[begin The data]

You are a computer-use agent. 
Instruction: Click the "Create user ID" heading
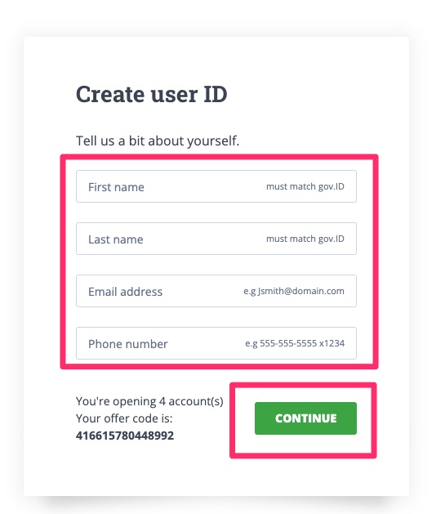coord(151,94)
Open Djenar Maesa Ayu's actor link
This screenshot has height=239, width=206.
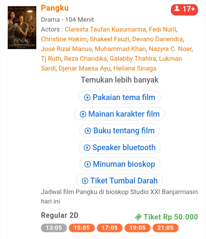84,68
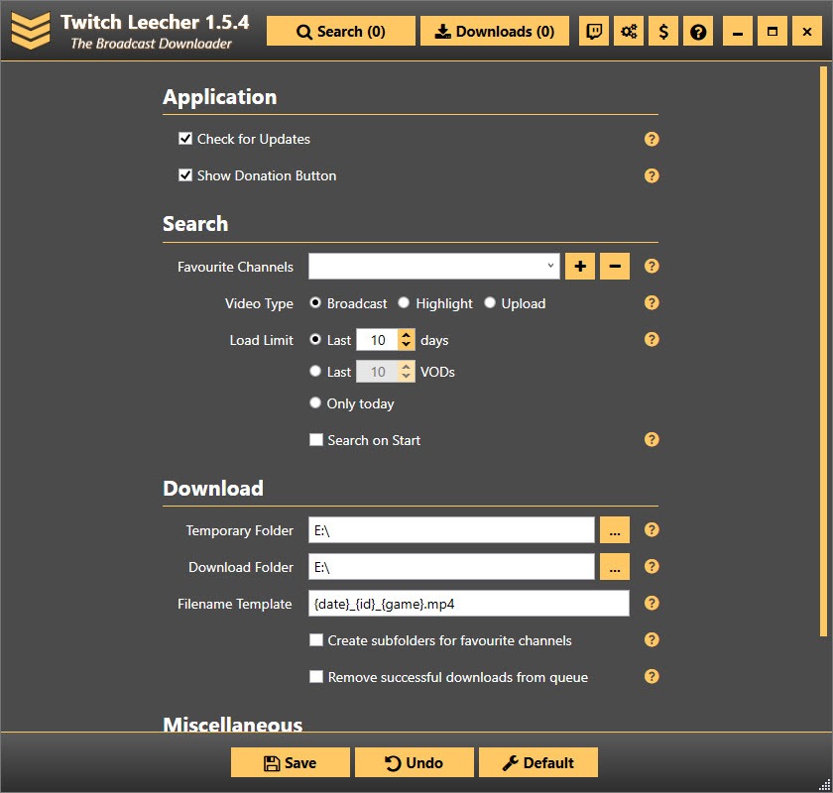The width and height of the screenshot is (833, 793).
Task: Save the current settings
Action: (x=290, y=761)
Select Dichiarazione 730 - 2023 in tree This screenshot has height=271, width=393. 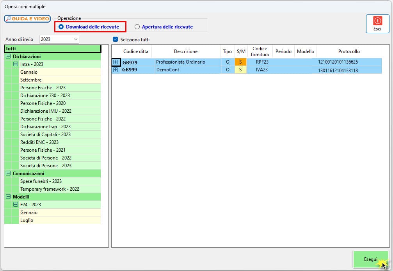click(x=45, y=96)
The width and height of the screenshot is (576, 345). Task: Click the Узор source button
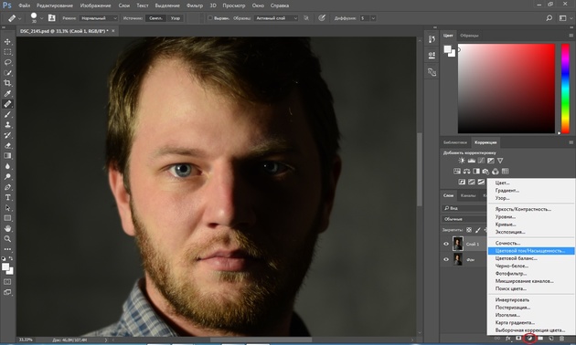coord(176,18)
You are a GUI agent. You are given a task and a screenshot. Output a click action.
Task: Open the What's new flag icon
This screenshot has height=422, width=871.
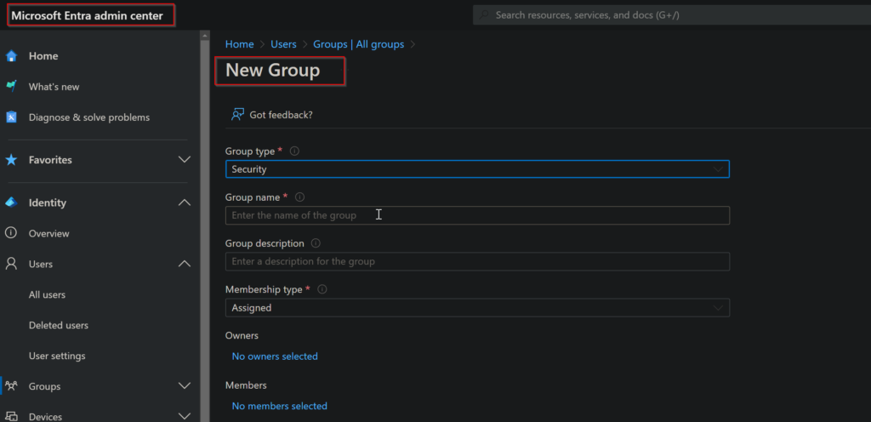pos(11,87)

[end The data]

Task goal — Output everything from the line containing "You are a GUI" down to the end of the material as a numbered list, skipping blank lines and leaving out the pictures.

Exercise response —
1. You are a GUI agent. You are given a task and a screenshot. Output a click action.
2. Task: Open the What's new flag icon
3. This screenshot has height=422, width=871.
4. pos(11,87)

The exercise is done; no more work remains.